## [PROBLEM REQUIREMENTS]
The entries below are to be copied exactly, with nothing left out.

## [DATASET EXCERPTS]
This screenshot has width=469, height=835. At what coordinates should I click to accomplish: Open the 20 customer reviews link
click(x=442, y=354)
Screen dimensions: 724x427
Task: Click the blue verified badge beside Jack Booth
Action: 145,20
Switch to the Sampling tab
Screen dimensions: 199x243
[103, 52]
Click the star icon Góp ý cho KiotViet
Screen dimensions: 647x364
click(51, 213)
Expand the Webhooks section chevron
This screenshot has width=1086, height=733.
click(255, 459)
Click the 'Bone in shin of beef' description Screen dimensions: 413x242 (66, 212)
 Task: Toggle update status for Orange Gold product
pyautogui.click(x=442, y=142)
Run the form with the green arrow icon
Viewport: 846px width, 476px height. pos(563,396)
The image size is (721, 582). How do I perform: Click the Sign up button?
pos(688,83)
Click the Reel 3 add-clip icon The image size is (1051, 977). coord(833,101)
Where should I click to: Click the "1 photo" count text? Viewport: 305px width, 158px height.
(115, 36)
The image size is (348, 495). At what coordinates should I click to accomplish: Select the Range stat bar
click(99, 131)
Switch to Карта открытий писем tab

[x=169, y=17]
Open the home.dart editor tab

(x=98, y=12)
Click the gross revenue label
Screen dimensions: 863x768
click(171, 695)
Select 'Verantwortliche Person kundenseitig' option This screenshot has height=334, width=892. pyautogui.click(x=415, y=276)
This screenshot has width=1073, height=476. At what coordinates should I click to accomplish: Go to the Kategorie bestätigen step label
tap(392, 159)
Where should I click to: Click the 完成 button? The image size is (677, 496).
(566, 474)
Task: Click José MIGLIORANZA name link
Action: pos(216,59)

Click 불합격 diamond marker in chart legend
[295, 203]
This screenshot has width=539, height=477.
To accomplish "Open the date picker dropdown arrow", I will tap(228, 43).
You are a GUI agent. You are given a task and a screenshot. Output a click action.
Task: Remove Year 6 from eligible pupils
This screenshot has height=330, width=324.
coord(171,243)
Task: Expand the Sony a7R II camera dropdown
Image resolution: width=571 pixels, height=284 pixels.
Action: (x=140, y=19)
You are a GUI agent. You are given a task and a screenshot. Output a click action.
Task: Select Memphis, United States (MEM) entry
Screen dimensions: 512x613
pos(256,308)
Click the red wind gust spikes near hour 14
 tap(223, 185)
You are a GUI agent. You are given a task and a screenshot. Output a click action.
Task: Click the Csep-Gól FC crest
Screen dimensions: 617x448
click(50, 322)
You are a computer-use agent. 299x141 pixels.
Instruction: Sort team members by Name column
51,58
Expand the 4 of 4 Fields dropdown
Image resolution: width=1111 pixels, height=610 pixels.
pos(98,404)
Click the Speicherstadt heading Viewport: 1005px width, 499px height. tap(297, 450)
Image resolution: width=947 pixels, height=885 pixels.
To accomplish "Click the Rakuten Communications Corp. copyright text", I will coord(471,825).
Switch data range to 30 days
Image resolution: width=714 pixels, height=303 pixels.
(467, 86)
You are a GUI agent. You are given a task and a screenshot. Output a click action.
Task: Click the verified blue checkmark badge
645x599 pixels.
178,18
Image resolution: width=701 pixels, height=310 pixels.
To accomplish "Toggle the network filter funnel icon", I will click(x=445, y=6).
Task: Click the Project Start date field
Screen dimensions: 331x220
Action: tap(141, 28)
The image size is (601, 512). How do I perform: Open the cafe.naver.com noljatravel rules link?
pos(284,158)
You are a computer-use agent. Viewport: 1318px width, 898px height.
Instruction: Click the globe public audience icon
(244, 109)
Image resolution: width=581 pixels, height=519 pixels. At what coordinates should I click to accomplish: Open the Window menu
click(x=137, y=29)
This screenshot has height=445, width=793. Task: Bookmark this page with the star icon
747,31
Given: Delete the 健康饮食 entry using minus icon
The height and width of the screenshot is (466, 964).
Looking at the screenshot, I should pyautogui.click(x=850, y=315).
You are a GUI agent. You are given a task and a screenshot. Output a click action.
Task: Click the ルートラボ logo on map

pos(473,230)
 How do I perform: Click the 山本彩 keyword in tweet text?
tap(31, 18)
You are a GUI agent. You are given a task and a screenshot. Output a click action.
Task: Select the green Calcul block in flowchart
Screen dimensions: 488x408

## [YOUR SOLUTION]
This screenshot has width=469, height=835. At what coordinates should I click to accomplish: Open the 20 customer reviews link
click(x=442, y=354)
Screen dimensions: 724x427
Task: Click the blue verified badge beside Jack Booth
Action: 145,20
Switch to the Sampling tab
Screen dimensions: 199x243
[103, 52]
Click the star icon Góp ý cho KiotViet
Screen dimensions: 647x364
click(51, 213)
Expand the Webhooks section chevron
This screenshot has width=1086, height=733.
click(255, 459)
Click the 'Bone in shin of beef' description Screen dimensions: 413x242 (66, 212)
 Task: Toggle update status for Orange Gold product
pyautogui.click(x=442, y=142)
Run the form with the green arrow icon
Viewport: 846px width, 476px height. pos(563,396)
The image size is (721, 582). How do I perform: Click the Sign up button?
pos(688,83)
Click the Reel 3 add-clip icon The image size is (1051, 977). coord(833,101)
Where should I click to: Click the "1 photo" count text? Viewport: 305px width, 158px height.
(115, 36)
The image size is (348, 495). At what coordinates should I click to accomplish: Select the Range stat bar
click(99, 131)
Switch to Карта открытий писем tab

[x=169, y=17]
Open the home.dart editor tab

(x=98, y=12)
Click the gross revenue label
Screen dimensions: 863x768
click(171, 695)
Select 'Verantwortliche Person kundenseitig' option This screenshot has height=334, width=892. pyautogui.click(x=415, y=276)
This screenshot has width=1073, height=476. At what coordinates should I click to accomplish: Go to the Kategorie bestätigen step label
tap(392, 159)
Where should I click to: Click the 完成 button? The image size is (677, 496).
(566, 474)
Task: Click José MIGLIORANZA name link
Action: pos(216,59)

Click 불합격 diamond marker in chart legend
[295, 203]
This screenshot has width=539, height=477.
To accomplish "Open the date picker dropdown arrow", I will tap(228, 43).
You are a GUI agent. You are given a task and a screenshot. Output a click action.
Task: Remove Year 6 from eligible pupils
This screenshot has height=330, width=324.
coord(171,243)
Task: Expand the Sony a7R II camera dropdown
Image resolution: width=571 pixels, height=284 pixels.
Action: (x=140, y=19)
You are a GUI agent. You are given a task and a screenshot. Output a click action.
Task: Select Memphis, United States (MEM) entry
Screen dimensions: 512x613
pos(256,308)
Click the red wind gust spikes near hour 14
 tap(223, 185)
You are a GUI agent. You are given a task and a screenshot. Output a click action.
Task: Click the Csep-Gól FC crest
Screen dimensions: 617x448
click(50, 322)
You are a computer-use agent. 299x141 pixels.
Instruction: Sort team members by Name column
51,58
Expand the 4 of 4 Fields dropdown
Image resolution: width=1111 pixels, height=610 pixels.
pos(98,404)
Click the Speicherstadt heading Viewport: 1005px width, 499px height. tap(297, 450)
Image resolution: width=947 pixels, height=885 pixels.
To accomplish "Click the Rakuten Communications Corp. copyright text", I will coord(471,825).
Switch data range to 30 days
Image resolution: width=714 pixels, height=303 pixels.
(467, 86)
You are a GUI agent. You are given a task and a screenshot. Output a click action.
Task: Click the verified blue checkmark badge
645x599 pixels.
178,18
Image resolution: width=701 pixels, height=310 pixels.
To accomplish "Toggle the network filter funnel icon", I will click(x=445, y=6).
Task: Click the Project Start date field
Screen dimensions: 331x220
Action: tap(141, 28)
The image size is (601, 512). How do I perform: Open the cafe.naver.com noljatravel rules link?
pos(284,158)
You are a computer-use agent. Viewport: 1318px width, 898px height.
Instruction: Click the globe public audience icon
(244, 109)
Image resolution: width=581 pixels, height=519 pixels. At what coordinates should I click to accomplish: Open the Window menu
click(x=137, y=29)
This screenshot has height=445, width=793. Task: Bookmark this page with the star icon
747,31
Given: Delete the 健康饮食 entry using minus icon
The height and width of the screenshot is (466, 964).
Looking at the screenshot, I should pyautogui.click(x=850, y=315).
You are a GUI agent. You are given a task and a screenshot. Output a click action.
Task: Click the ルートラボ logo on map

pos(473,230)
 How do I perform: Click the 山本彩 keyword in tweet text?
tap(31, 18)
You are a GUI agent. You are given a task and a screenshot. Output a click action.
Task: Select the green Calcul block in flowchart
Screen dimensions: 488x408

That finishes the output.